Mr Lubinda commended members of the Lusaka Hindu Society for uniting under the Diwali.
Mr Lubinda was, however, sad to note that there is another Diwali being planned this year, saying it was the only time that there will be two Diwalis.
“I hope there is no division, it [should be] One Zambia, One Diwali,” said Mr Lubinda, who has been associated with the event for a long time.
Indian High Commissioner to Zambia Shri Gangte commended the organisers for striving towards preserving India’s cultural ethos and diversity.
“Cultural heritage does not end at monuments and artifacts, it also includes living traditions, the wealth of knowledge and skills that is inherited from our ancestors and passed on to our descendants. This is what gives us a sense of identity and continuity,” Mr Gangte said.
He said it makes them what they are even when they live thousands of kilometres away from their motherland.
Lusaka Hindu Association chairperson Anil Desai said Deepavali (Diwali) signifies the triumph of good over evil, and light over darkness. The slaying of the demon Narakusara by Lord Krishna is commonly cited as the origin of the festival of lights.

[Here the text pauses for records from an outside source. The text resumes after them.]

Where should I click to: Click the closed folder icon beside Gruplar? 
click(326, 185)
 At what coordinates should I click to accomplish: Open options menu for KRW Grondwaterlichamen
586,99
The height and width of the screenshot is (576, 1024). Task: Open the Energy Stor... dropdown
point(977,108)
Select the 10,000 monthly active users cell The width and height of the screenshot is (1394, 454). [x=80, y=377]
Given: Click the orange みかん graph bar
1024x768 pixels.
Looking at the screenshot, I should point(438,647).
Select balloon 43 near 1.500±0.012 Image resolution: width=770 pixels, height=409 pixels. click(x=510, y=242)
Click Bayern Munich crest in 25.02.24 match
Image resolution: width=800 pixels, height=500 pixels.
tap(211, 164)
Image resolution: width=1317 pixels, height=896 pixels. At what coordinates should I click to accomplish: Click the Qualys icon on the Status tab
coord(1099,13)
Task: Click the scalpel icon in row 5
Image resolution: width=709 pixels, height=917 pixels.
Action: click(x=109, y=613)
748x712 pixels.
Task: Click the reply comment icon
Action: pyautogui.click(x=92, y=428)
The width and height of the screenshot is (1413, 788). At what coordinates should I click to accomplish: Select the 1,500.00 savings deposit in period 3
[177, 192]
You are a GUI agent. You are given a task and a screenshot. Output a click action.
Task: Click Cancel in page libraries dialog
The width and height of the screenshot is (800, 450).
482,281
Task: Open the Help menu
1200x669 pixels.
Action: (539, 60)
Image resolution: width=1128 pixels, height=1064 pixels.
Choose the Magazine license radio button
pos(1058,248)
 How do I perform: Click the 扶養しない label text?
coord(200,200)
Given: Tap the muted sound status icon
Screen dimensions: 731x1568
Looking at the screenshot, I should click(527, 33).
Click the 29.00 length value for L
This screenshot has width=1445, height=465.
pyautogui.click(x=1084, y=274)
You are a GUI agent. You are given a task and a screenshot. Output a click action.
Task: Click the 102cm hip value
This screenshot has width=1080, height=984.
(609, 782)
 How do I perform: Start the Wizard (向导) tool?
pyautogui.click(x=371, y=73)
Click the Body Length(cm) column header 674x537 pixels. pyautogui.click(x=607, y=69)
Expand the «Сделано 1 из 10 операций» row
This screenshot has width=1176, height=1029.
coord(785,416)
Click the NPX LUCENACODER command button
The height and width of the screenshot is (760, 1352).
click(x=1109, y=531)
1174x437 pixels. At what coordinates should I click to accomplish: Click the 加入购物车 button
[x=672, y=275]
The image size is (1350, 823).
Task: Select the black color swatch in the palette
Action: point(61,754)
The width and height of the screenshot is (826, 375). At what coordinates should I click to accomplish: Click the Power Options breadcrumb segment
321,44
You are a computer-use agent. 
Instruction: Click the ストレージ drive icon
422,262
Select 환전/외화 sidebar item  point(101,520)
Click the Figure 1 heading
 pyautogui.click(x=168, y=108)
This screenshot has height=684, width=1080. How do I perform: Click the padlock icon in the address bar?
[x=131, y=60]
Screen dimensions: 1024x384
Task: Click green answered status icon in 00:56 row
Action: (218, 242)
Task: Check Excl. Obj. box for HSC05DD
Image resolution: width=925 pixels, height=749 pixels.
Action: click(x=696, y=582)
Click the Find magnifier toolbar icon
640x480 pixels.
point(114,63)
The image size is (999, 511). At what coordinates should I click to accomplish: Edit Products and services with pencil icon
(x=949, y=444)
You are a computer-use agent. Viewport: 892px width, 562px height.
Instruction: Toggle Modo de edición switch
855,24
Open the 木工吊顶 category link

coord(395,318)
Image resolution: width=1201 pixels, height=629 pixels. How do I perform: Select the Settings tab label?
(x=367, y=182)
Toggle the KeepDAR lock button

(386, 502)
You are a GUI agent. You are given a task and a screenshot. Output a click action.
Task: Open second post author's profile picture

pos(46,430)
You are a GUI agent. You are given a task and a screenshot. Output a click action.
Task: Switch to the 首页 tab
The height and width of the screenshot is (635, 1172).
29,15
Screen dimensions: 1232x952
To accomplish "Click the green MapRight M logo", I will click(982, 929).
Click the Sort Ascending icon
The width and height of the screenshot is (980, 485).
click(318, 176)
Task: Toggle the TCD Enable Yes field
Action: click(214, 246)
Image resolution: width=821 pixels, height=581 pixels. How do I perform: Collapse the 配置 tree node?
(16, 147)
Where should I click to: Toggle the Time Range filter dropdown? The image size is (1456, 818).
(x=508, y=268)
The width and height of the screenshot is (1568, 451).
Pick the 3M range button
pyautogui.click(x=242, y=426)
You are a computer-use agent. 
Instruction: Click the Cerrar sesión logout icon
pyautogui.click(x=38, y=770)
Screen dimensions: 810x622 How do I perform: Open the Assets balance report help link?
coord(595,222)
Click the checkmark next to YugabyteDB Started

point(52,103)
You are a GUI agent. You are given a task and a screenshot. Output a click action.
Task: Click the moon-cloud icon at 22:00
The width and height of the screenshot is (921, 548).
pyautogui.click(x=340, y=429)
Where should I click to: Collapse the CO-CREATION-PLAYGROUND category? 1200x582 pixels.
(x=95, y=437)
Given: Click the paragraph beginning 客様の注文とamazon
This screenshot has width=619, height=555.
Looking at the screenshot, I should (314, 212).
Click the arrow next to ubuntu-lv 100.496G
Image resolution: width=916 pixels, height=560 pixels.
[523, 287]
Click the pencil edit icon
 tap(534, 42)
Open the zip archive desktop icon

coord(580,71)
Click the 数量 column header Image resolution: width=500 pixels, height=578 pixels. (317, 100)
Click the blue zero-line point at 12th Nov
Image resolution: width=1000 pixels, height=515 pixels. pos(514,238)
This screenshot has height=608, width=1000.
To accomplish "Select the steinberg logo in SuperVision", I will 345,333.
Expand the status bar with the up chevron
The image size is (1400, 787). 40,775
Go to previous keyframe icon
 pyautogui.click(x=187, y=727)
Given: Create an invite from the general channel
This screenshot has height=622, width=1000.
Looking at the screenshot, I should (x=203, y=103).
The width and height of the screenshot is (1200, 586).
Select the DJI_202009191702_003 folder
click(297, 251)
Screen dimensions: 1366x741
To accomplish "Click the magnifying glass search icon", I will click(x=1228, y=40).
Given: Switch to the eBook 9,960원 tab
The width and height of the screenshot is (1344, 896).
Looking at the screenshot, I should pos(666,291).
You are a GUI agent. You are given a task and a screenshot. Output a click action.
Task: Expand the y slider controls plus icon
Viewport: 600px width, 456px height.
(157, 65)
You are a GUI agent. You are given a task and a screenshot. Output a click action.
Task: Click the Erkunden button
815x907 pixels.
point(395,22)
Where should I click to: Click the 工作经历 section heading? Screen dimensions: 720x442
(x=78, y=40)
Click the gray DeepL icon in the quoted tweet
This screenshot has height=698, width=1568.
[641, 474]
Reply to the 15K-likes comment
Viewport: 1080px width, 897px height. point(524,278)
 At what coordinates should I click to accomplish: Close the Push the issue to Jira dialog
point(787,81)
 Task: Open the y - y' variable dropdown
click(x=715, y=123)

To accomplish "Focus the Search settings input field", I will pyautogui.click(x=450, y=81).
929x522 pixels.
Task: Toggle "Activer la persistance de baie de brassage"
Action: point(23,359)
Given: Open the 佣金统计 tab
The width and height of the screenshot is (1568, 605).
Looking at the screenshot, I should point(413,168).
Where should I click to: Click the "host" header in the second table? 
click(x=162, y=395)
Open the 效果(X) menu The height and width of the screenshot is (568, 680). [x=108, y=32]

Mr Desai said the values that Hindus affirm when they commemorate Diwali are of relevance to all people and have much in common with the principles promoted by other faiths.
“Deepavali is also a time for contemplation and reflection. It’s a time for us to think about our obligations to our fellow human beings, particularly those who are less fortunate than we are. And as we light the Diya – the lamp – we recommit ourselves to the triumph of light over darkness, of good over evil,” he said.